What is the management?

  • Prehospital management for inhalant abuse is supportive, such as maintenance of cardiorespiratory function and removal of the source toxin.
  • For N2O-induced neurotoxicity, treatment is administration of high dose intramuscular B12 supplementation.[3]
    • Regardless of supplementation, recovery of neuropathy may be slow and incomplete.
    • Methionine may provide additional benefit, but the evidence is limited.
  • Bone marrow findings revert with folinic acid.             

References:

  1. Centers for Disease Control and Prevention. Nitrous Oxide. Available at: https://www.cdc.gov/niosh/topics/nitrousoxide/default.html
  2. Nagele P, et al. Influence of Methylenetetrahydrofolate Reductase Gene Polymorphisms on Homocysteine Concentrations after Nitrous Oxide Anesthesia. Anesthesiology 2008; 109(1): 36-43.
  3. Thompson AG, Leite MI, Lunn MP, Bennett DH. Whippits, Nitrous Oxide and the Dangers of Legal Highs. Pract Neurol. 2015 Jun; 15(3): 207–209.
  4. Iwata K, O’Keefe GB, Karanas A. Neurologic Problems Associated with Chronic Nitrous Oxide Abuse in a Non-Healthcare Worker. Am J Med Sci. 2001;322(3):173-4.

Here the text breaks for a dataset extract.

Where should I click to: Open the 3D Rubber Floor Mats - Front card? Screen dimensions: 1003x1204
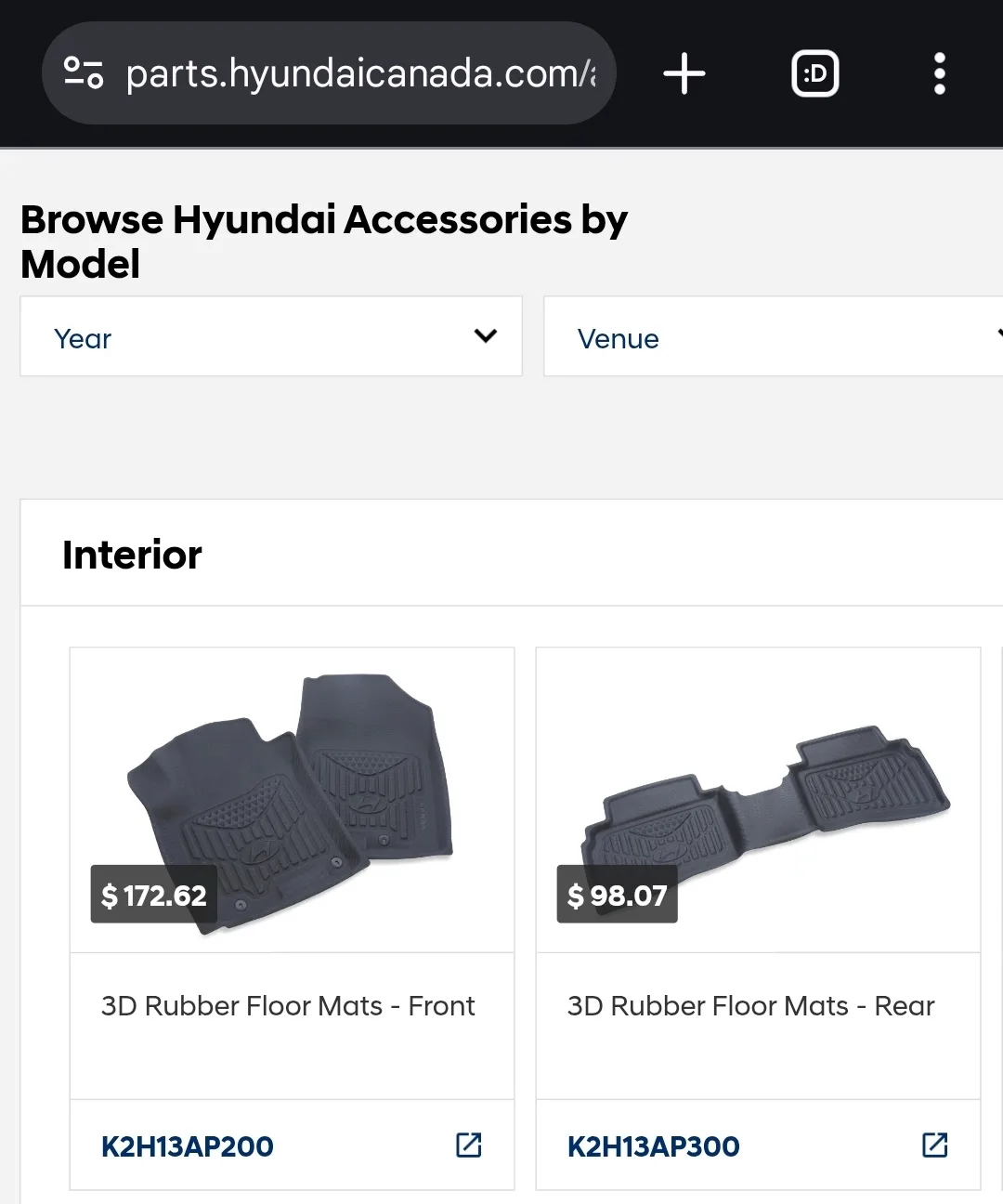point(292,1005)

  5. Miller MA, Martinez V, Mccarthy R, and Patel MM. Nitrous Oxide “whippit” Abuse Presenting as Clinical B12 Deficiency and Ataxia. Am J Emerg Med 2004; 22(2): 124.
  6. Sethi NK., Mullin P, Torgovnick J, and Capasso G. Nitrous Oxide ‘Whippit’ Abuse Presenting with Cobalamin Responsive Psychosis. J  Med Tox 2006; 2(2): 71-74.

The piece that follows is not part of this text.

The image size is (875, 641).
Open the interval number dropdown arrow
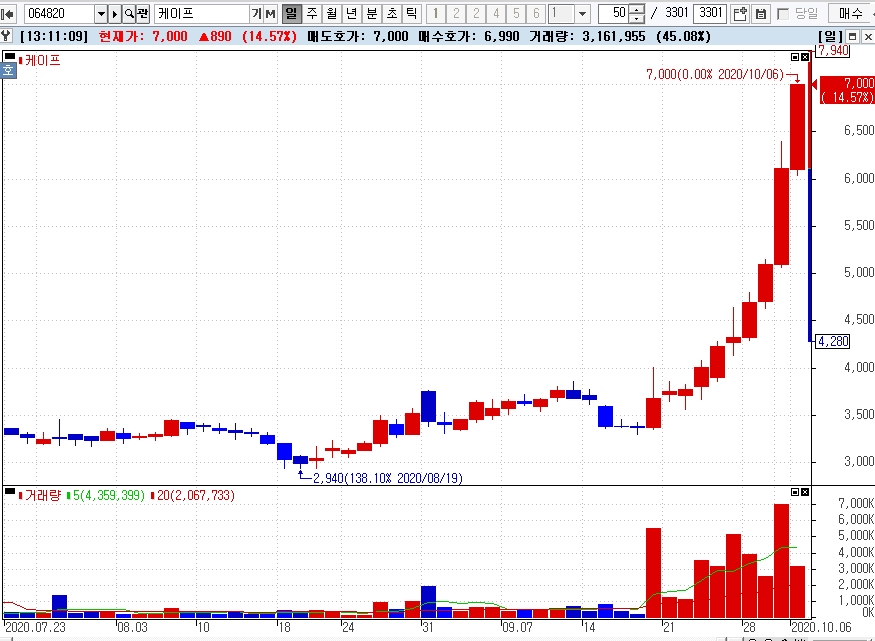coord(582,13)
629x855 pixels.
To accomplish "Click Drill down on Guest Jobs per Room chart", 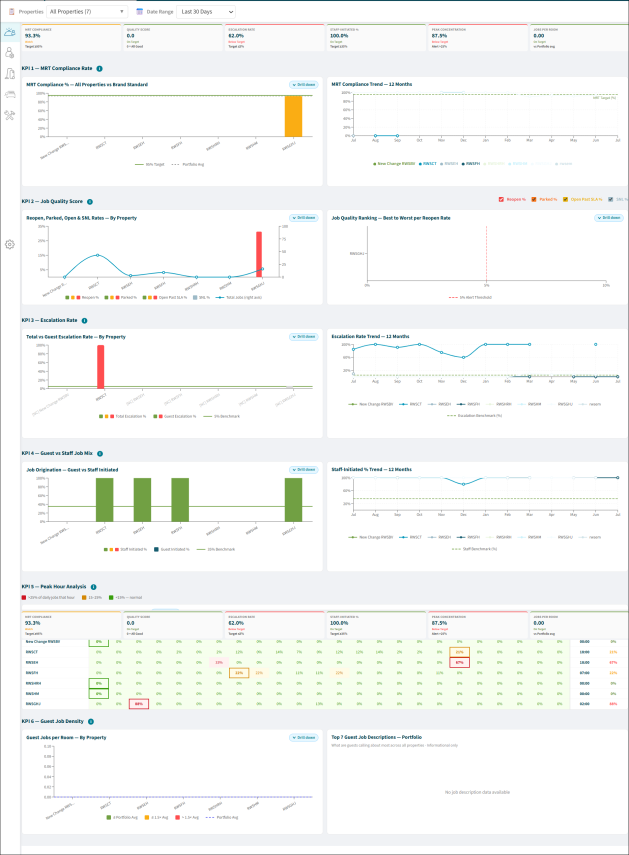I will click(304, 737).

  7. Dubrey S, Smith R. Whippits: Nitrous Oxide Gas Inhalation as Recreational Drug Use. Br J Hosp Med. 2016; 77(8): 492.
  8. Taylor MB, Christian KG, Patel N, Churchwell KB. Methemoglobinemia: Toxicity of inhaled nitric oxide therapy. Pediatr Crit Care Med. 2001; 2(1): 99–101.
  9. Garakani A, Jaffe RJ, Savla D, Welch AK, Protin CA, Bryson EO, Mcdowell DM. Neurologic, Psychiatric, and Other Medical Manifestations of Nitrous Oxide Abuse: A Systematic Review of the Case Literature. Am J on Add. 2016; 25(5): 358-69.